Create A Table For Chunk-Level Storage

The schema is designed for time-aware retrieval and training.

table_name = "api_test_videos_colqwen_v2_pg"
schema = {
    "id": "BIGSERIAL PRIMARY KEY",
    "video_id": "TEXT",
    "scene_name": "TEXT",
    "chunk_index": "INT",
    "start_s": "FLOAT4",
    "end_s": "FLOAT4",
    "colqwen_embedding": "FLOAT4[][]",
    "file_id": "UUID",
    "metadata": "JSONB",
}

Minimal Postgres Helpers (DLPG Via deeplake.db)

Table operations use Postgres connectivity.

import os
from dotenv import load_dotenv
from deeplake.db import connect, ConnectionManager

load_dotenv()

ORG_ID = os.getenv("ACTIVELOOP_ORG_ID")
WORKSPACE_ID = os.getenv("ACTIVELOOP_WORKSPACE_ID")
DLPG_HOST = os.getenv("SHARED_DLPG_HOST")
DLPG_PORT = int(os.getenv("SHARED_DLPG_PORT", "5432"))
DLPG_USER = os.getenv("SHARED_DLPG_USER", "postgres")
DLPG_PASSWORD = os.getenv("SHARED_DLPG_PASSWORD")

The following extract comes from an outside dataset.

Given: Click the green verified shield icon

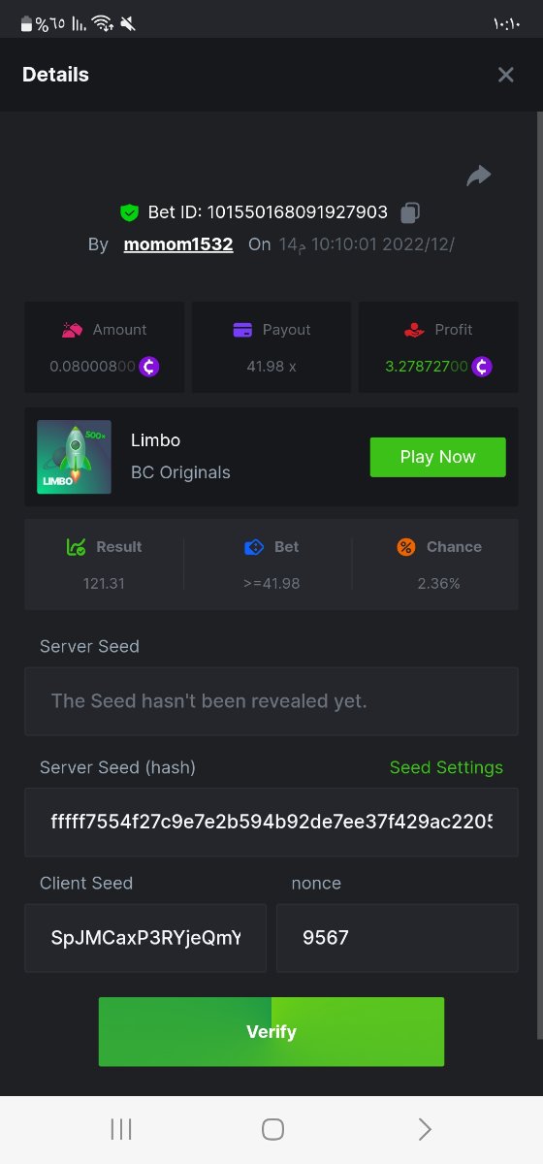Looking at the screenshot, I should click(129, 212).
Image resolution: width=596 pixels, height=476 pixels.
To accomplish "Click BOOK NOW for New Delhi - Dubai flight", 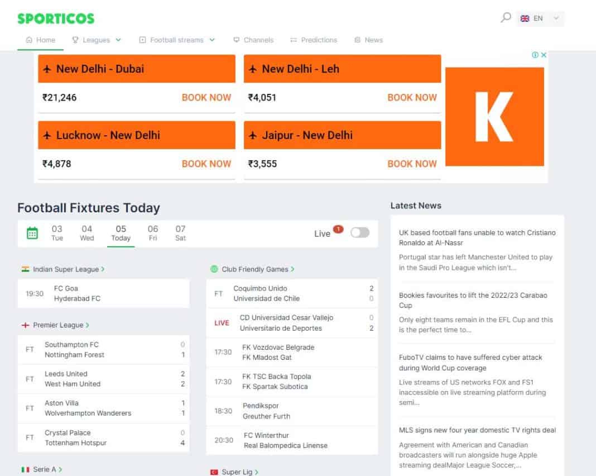I will [x=206, y=97].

def get_connection() -> ConnectionManager:
    return connect(
        org_id=ORG_ID,
        workspace_id=WORKSPACE_ID,
        host=DLPG_HOST,
        port=DLPG_PORT,
        user=DLPG_USER,
        password=DLPG_PASSWORD,
    )

def create_table(conn: ConnectionManager, table_name: str, schema: dict[str, str]) -> None:
    cols = ", ".join(f"{k} {v}" for k, v in schema.items())
    sql = f'CREATE TABLE IF NOT EXISTS "{WORKSPACE_ID}"."{table_name}" ({cols}) USING deeplake'
    with conn.get_connection() as pg_conn:
        with pg_conn.cursor() as cur:
            cur.execute(sql)
        pg_conn.commit()

Upload Chunks To /files (HTTP) And Store UUIDs In Postgres

Binary MP4 bytes are uploaded via HTTP multipart requests.

import io
import os
import requests
from typing import Optional

BASE_URL = os.getenv("BASE_URL", "https://api-beta.deeplake.ai")
TOKEN = os.getenv("TEST_PG_MANAGED_TOKEN")

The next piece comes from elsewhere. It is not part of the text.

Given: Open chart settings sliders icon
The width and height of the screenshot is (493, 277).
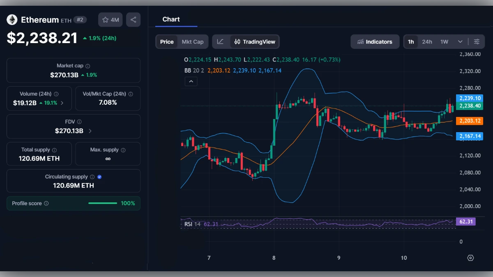Looking at the screenshot, I should click(477, 41).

def upload_video_file(video_bytes: bytes, filename: str) -> Optional[str]:
    url = f"{BASE_URL}/workspaces/{WORKSPACE_ID}/files"
    headers = {"Authorization": f"Bearer {TOKEN}", "X-Activeloop-Org-Id": ORG_ID}
    buffer = io.BytesIO(video_bytes)
    files = {"file": (filename, buffer, "video/mp4")}
    res = requests.post(url, headers=headers, files=files, timeout=120)
    return res.json().get("id") if res.status_code in (200, 201) else None

Indexing: Vector Retrieval + Exact Text Filtering

Deeplake indexes provide fast similarity search and text filtering.

with get_connection().get_connection() as pg_conn:
    with pg_conn.cursor() as cur:
        cur.execute(
            f'CREATE INDEX IF NOT EXISTS idx_video_vec ON "{WORKSPACE_ID}"."{table_name}" '
            f"USING deeplake_index (colqwen_embedding DESC)"
        )
        cur.execute(
            f'CREATE INDEX IF NOT EXISTS idx_video_scene ON "{WORKSPACE_ID}"."{table_name}" '
            "USING deeplake_index (scene_name) WITH (index_type = 'exact_text')"
        )
    pg_conn.commit()

Retrieval For Fine-Tuning

Training sets are selected by retrieving top-k chunks matching a learning objective.

search_queries = [
    "robot arm picking up an object from a table",
    "autonomous vehicle navigating through obstacles",
    "robotic gripper manipulating small components",
    "human-robot collaboration in assembly task",
    "drone footage of indoor warehouse navigation",
]

retrieved_chunks = []
conn = get_connection()
for q_text in search_queries:
    q_emb = ve.encode_texts([q_text])[0].tolist()  # (tokens, dim) nested lists
    sql = f"""
    SELECT video_id, scene_name, chunk_index, start_s, end_s, file_id,
           colqwen_embedding <#> ARRAY{q_emb}::float4[][] AS score
    FROM "{WORKSPACE_ID}"."{table_name}"
    ORDER BY score DESC
    LIMIT 3;
    """
    with conn.get_connection() as pg_conn:
        with pg_conn.cursor() as cur:
            cur.execute(sql)
            rows = cur.fetchall()
            pg_conn.commit()
    for (video_id, scene_name, chunk_idx, start_s, end_s, file_id, score) in rows:
        retrieved_chunks.append({
            "query": q_text,
            "video_id": video_id,
            "scene_name": scene_name,
            "chunk_index": chunk_idx,
            "start_s": start_s,
            "end_s": end_s,
            "file_id": file_id,
            "score": score,
        })

Download Retrieved Clips

Clips are retrieved directly from /files for inclusion in a training set.

from pathlib import Path

training_dir = Path("/tmp/training_chunks")
training_dir.mkdir(parents=True, exist_ok=True)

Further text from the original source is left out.